Rentrée sociale des maussades

mis en ligne le 17 septembre 2009
La rentrée sociale, oui on y croit. « La rentrée qui bouge » affiche même la CGT sans rire. En fait, si on s’en réfère à la presse, la rentrée a eu lieu fin août lorsque Bernard Thibault est venu parader (comme chaque année) à l’université d’été de la CFDT et jouer les duettistes avec Chérèque. Ils ont fait les clowns et ont tenu des discours quasi-similaires. Qui s’en étonne encore aujourd’hui ? Les deux secrétaires syndicaux étant très proches depuis la réforme sur la représentativité syndicale. D’ailleurs plus ça va et moins on voit de différences entre les propos des deux secrétaires syndicaux.
Depuis, Bernard Thibault ne semble pas avare en prises de parole et en interviews. Il a trouvé le moyen, dans le JDD, de ne citer comme référence que Sarkozy, qu’il voit souvent (7 fois depuis janvier), et on apprend même qu’il a soufflé à Sarko l’idée d’états généraux de l’industrie. Thibault disant que « les salariés ne doivent pas considérer l’économie comme un domaine réservé aux experts » mais qu’ils doivent faire des propositions pour relancer l’industrie (il n’est évidemment pas question d’autogestion ou de remises en cause de la croissance).
Bernard Thibault, en dix ans de secrétariat général, à trop côtoyer les ministres et surtout l’Élysée, a une vision bureaucratique du monde et du mouvement social. Il est bien plus souvent dans les ministères qu’auprès des salariés en bagarre et s’il est allé auprès des grévistes de Molex c’est que ça commence à se voir.

* * * * *

- _Questions d'étude_:
1. Répondez à ces questions sur l'article consacré à la rentrée sociale :
(a) À quel événement Bernard Thibault est-il venu fin août ?
(b) Combien de fois a-t-il vu Sarkozy depuis janvier ?
(c) Auprès de quels grévistes s'est-il rendu ?
2. Poursuivez l'article sur la rentrée sociale à la suite de sa dernière phrase.

- _Jeu de données_:
* * * * *

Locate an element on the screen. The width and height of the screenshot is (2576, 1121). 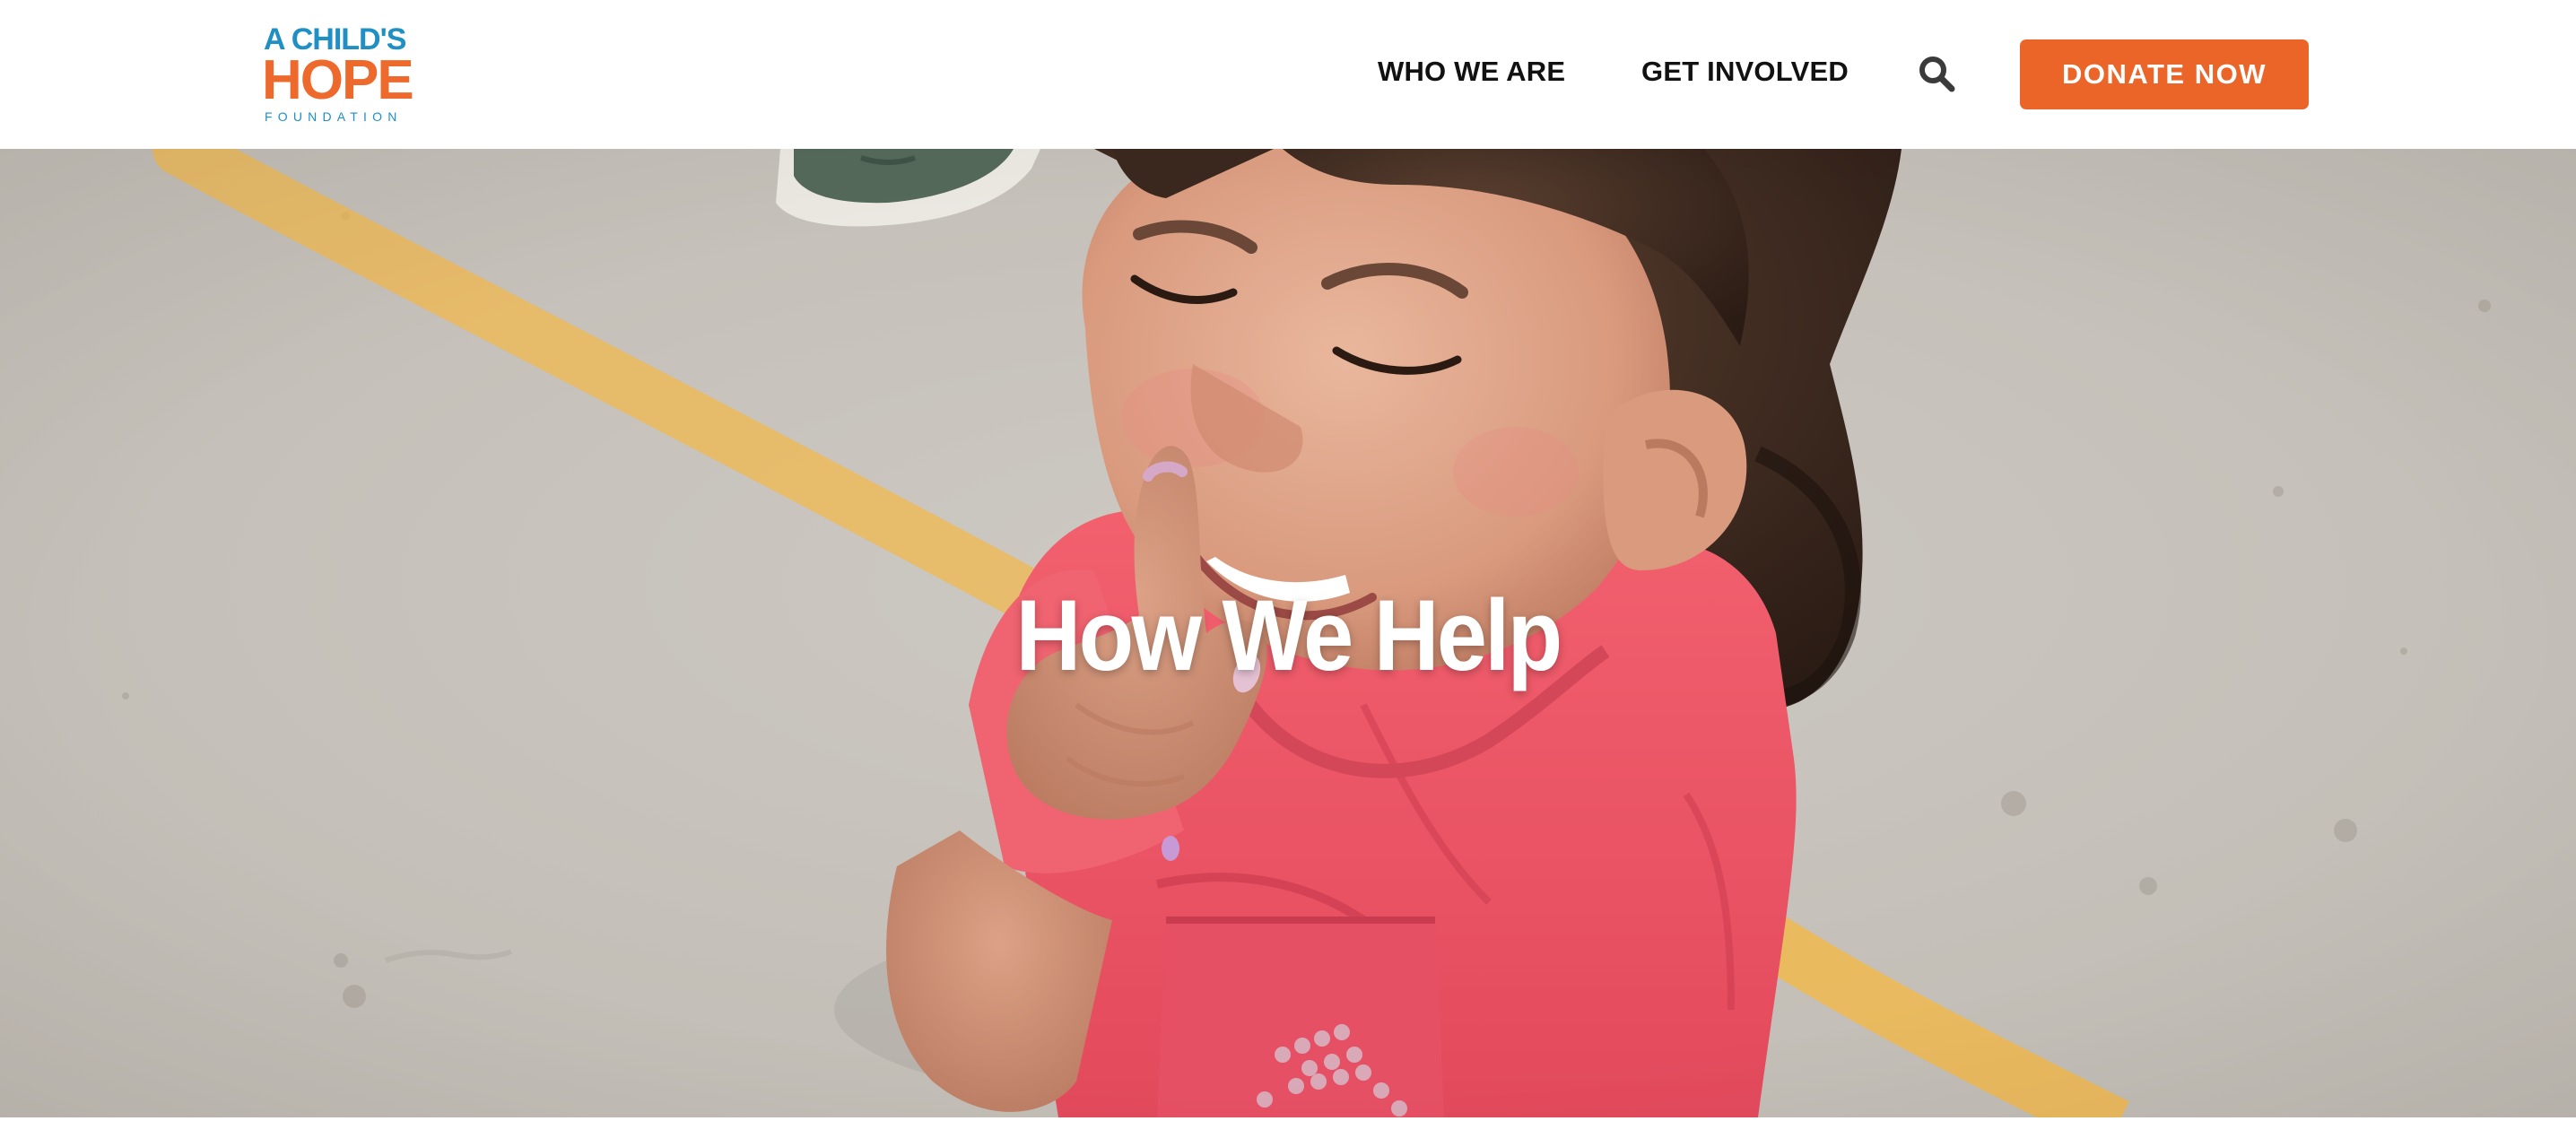
nav-who-we-are: WHO WE ARE is located at coordinates (1471, 72).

* * * * *

- _Réponses_:
1.
(a) À l'université d'été de la CFDT.
(b) Sept fois.
(c) Auprès des grévistes de Molex.

2.
Il n’y a pas que le boss de la CGT qui se cédétise. En lisant la déclaration de l’UD de l’Oise en soutien aux Conti, on n’est pas déçu : « La CGT réaffirme son soutien aux salariés de Continental et à tous ceux qui luttent pour le maintien et le développement de leur emploi (jusque là ça va). Elle entend construire avec eux un rapport de force permettant enfin d’obtenir pour leurs représentants des droits d’interventions sur les choix stratégiques des entreprises. » Vous avez bien lu, il ne s’agit pas de construire dans la lutte tous ensemble un rapport de forces pour empêcher les licenciements, non, il s’agit de demander plus de pouvoirs pour les élus, les experts et les bureaucrates. Et vouloir intervenir sur l’industrialisation est un but asséné régulièrement par la direction et certaines fédérations.
On est mal barré avec des syndicalistes pareils.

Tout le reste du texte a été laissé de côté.